■ **Data records**:

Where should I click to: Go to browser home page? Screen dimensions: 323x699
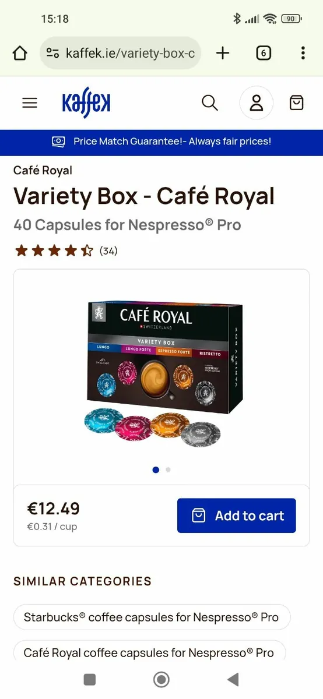pyautogui.click(x=20, y=54)
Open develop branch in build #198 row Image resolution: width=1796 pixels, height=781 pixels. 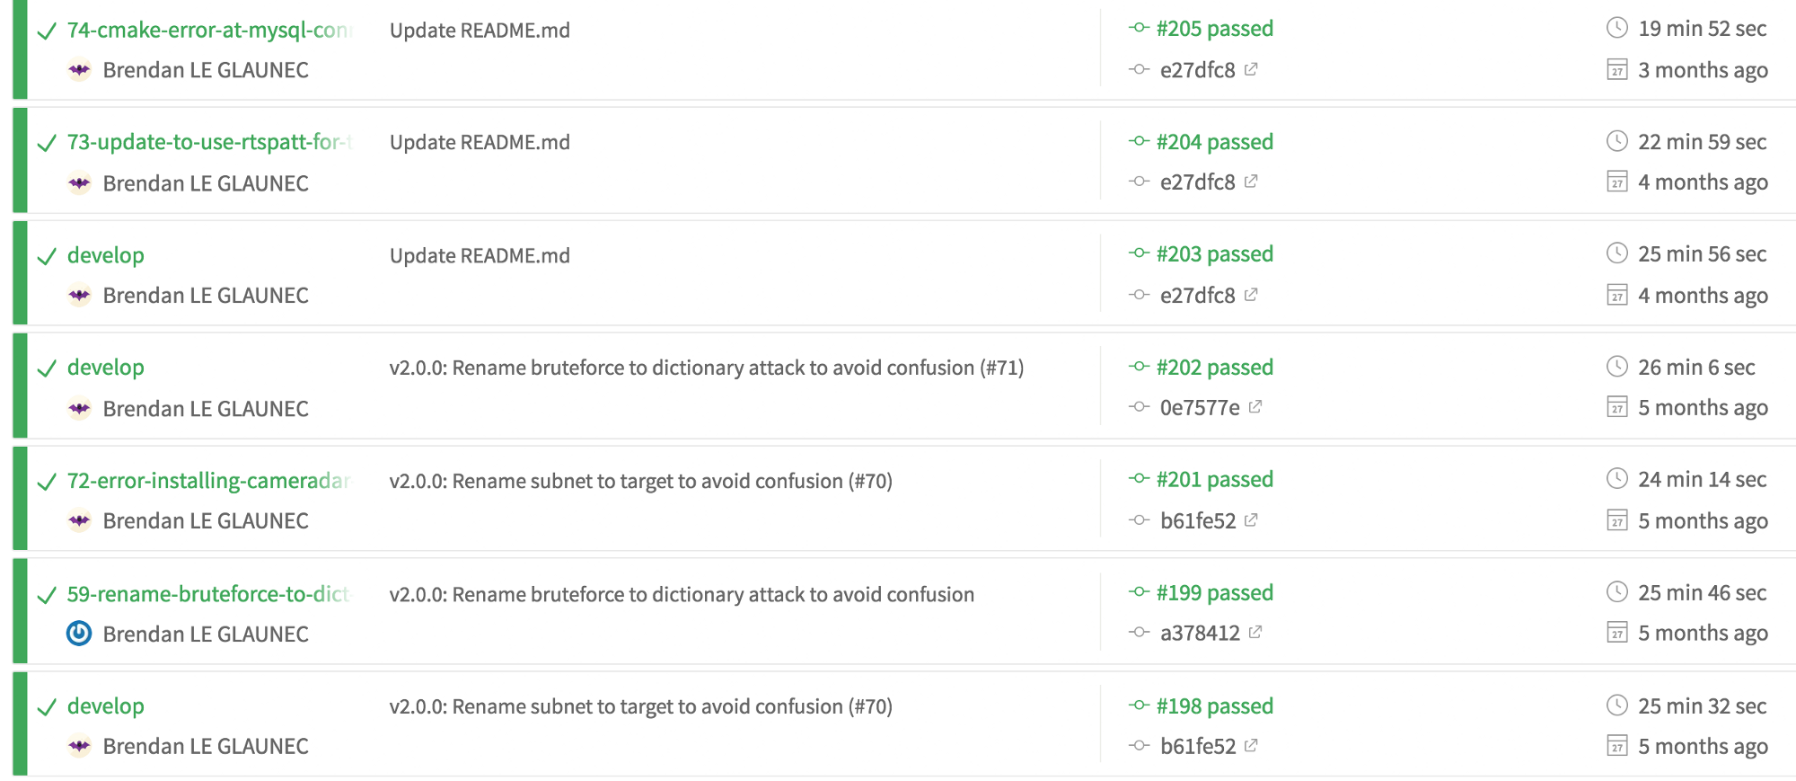pos(105,706)
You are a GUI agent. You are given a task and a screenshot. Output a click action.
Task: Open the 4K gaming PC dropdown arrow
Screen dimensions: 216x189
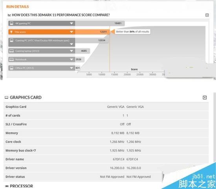point(71,24)
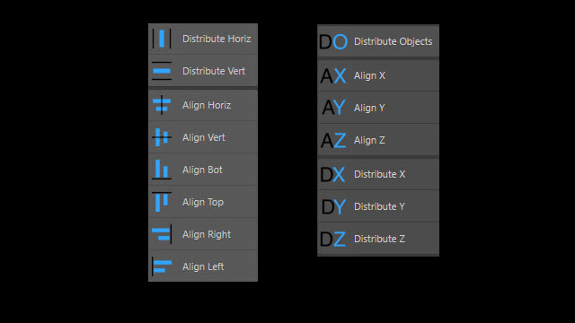Viewport: 575px width, 323px height.
Task: Click the DX icon
Action: pos(332,174)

■ **Task directions**: Set down word for word each line from the one containing "You are a GUI" through the end of the material, and keep the pictures out of it.

■ **Solved problem**:
You are a GUI agent. You are given a task and a screenshot. Output a click action.
Task: Open the 4K gaming PC dropdown arrow
Screen dimensions: 216x189
point(71,24)
Viewport: 575px width, 323px height.
Task: Click the DX icon
Action: pos(332,174)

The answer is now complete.